# [Work instructions]
Lines containing the word "search" in the data below: say how many, with no other text.

# [Stored dataset items]
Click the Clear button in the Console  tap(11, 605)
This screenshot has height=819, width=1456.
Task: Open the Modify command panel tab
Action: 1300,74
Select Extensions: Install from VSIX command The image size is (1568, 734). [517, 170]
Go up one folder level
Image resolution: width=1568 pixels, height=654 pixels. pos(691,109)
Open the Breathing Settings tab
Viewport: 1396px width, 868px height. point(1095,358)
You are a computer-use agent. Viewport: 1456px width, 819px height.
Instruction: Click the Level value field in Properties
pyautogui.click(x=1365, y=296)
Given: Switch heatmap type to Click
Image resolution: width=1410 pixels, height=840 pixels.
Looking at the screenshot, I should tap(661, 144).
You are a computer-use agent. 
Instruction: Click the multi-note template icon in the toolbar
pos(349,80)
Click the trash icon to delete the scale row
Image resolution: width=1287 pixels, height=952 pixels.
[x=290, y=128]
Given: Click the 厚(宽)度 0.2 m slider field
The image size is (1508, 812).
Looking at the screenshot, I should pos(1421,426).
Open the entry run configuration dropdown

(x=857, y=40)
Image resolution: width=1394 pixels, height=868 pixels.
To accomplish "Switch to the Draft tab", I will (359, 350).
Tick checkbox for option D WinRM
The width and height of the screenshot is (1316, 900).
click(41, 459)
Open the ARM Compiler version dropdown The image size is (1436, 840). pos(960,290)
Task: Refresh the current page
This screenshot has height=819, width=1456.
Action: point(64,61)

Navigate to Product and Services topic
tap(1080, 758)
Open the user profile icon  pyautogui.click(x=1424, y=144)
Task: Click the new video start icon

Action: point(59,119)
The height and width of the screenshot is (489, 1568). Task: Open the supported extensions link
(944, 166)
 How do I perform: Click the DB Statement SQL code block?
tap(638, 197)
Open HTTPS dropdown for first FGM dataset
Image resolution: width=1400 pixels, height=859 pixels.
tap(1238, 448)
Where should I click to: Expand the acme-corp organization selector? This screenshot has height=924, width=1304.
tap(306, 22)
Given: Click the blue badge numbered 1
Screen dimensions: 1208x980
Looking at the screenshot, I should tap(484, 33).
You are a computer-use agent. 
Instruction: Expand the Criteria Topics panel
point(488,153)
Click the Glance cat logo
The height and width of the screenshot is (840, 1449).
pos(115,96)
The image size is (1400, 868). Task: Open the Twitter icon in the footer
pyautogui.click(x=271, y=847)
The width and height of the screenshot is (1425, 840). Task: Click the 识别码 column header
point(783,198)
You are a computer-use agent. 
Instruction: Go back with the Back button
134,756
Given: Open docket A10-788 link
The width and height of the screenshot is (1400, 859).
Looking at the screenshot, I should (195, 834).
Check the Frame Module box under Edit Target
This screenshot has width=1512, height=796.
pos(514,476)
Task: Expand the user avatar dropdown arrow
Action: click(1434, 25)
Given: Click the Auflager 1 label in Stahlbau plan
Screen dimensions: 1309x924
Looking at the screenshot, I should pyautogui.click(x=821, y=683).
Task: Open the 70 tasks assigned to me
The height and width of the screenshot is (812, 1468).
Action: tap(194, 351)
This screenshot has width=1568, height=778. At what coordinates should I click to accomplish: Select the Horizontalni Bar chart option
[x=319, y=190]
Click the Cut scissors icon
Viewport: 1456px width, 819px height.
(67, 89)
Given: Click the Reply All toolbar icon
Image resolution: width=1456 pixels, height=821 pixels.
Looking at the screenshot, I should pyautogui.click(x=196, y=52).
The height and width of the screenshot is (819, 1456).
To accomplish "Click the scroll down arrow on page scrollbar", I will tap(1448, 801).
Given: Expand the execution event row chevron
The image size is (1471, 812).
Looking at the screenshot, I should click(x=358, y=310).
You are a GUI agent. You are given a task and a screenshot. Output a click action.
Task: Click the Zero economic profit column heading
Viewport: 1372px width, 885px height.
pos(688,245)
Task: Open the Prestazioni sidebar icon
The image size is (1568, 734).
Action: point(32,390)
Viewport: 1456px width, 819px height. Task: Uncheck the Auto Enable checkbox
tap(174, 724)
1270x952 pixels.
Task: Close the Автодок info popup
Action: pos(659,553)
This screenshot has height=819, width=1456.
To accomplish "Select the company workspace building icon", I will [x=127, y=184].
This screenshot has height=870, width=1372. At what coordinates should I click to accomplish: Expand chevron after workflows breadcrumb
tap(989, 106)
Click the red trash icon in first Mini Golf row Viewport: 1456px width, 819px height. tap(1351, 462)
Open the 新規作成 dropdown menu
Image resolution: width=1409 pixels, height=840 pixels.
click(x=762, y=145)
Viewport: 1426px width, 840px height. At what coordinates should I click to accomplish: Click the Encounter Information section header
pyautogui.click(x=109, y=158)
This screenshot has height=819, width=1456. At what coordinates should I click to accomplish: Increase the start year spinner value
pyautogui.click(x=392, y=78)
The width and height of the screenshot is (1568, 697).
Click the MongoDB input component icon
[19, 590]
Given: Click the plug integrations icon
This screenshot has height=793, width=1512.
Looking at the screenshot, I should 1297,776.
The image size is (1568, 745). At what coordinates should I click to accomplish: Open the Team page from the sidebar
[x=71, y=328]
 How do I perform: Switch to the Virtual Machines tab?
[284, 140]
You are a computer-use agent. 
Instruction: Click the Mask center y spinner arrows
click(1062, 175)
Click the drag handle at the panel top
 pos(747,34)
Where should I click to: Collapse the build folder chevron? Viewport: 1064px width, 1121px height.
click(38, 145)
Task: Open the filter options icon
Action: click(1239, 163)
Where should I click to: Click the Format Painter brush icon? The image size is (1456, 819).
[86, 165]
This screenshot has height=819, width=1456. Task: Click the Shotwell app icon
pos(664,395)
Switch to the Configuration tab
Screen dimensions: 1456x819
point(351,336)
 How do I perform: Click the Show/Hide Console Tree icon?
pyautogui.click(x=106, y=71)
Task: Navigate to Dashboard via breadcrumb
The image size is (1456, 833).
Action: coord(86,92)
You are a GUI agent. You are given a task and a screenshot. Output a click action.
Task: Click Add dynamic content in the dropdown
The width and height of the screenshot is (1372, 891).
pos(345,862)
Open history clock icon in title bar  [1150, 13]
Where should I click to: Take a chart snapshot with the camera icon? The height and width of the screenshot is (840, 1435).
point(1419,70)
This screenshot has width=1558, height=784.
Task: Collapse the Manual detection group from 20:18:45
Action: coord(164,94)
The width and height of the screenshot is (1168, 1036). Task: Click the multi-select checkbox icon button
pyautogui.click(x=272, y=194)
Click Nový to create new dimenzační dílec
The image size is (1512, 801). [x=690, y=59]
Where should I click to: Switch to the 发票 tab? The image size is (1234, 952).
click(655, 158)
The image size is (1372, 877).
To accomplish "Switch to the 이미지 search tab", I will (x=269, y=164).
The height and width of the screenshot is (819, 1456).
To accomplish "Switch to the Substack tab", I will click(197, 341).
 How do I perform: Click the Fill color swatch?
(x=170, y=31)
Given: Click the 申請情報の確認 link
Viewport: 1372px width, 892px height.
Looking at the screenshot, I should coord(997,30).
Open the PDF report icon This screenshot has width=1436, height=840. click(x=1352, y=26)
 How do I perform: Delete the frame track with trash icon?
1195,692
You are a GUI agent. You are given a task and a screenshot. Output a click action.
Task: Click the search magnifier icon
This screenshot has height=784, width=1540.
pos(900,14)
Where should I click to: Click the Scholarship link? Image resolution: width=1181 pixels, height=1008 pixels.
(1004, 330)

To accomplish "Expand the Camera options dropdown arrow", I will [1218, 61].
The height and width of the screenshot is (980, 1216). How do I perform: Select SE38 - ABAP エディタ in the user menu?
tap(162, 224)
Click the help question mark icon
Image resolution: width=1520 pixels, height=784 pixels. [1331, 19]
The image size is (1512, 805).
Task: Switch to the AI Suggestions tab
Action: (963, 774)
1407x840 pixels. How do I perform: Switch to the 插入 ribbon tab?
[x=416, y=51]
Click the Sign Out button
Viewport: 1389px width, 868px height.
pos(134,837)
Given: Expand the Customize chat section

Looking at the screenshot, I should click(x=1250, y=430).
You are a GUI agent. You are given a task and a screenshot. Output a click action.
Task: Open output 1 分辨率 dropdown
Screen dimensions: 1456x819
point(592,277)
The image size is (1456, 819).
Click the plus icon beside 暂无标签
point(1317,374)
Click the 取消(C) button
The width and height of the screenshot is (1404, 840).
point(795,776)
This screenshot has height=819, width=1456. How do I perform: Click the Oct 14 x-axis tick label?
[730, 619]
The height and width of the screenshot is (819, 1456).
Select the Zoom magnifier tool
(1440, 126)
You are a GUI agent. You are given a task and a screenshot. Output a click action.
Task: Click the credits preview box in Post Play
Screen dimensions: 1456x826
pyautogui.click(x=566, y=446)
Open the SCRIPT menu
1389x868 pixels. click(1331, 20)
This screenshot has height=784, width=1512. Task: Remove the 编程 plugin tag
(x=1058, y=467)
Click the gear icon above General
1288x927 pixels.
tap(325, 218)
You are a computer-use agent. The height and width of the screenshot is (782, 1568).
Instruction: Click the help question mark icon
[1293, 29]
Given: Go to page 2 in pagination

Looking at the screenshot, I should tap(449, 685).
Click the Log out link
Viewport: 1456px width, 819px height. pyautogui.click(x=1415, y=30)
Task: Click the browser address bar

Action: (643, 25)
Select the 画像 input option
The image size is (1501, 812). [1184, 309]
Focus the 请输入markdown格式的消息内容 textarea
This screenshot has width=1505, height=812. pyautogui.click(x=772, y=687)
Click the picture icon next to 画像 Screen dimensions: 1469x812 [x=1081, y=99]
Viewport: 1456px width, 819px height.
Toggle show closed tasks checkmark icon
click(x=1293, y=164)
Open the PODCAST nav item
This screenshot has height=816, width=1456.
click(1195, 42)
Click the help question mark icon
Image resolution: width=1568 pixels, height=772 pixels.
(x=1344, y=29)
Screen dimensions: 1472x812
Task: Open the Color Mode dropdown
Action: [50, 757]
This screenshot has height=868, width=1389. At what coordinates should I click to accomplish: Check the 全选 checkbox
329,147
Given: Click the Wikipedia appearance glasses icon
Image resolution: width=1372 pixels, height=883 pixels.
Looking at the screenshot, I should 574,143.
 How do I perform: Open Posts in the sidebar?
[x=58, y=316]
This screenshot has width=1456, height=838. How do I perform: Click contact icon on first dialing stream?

# [Answer for the task]
2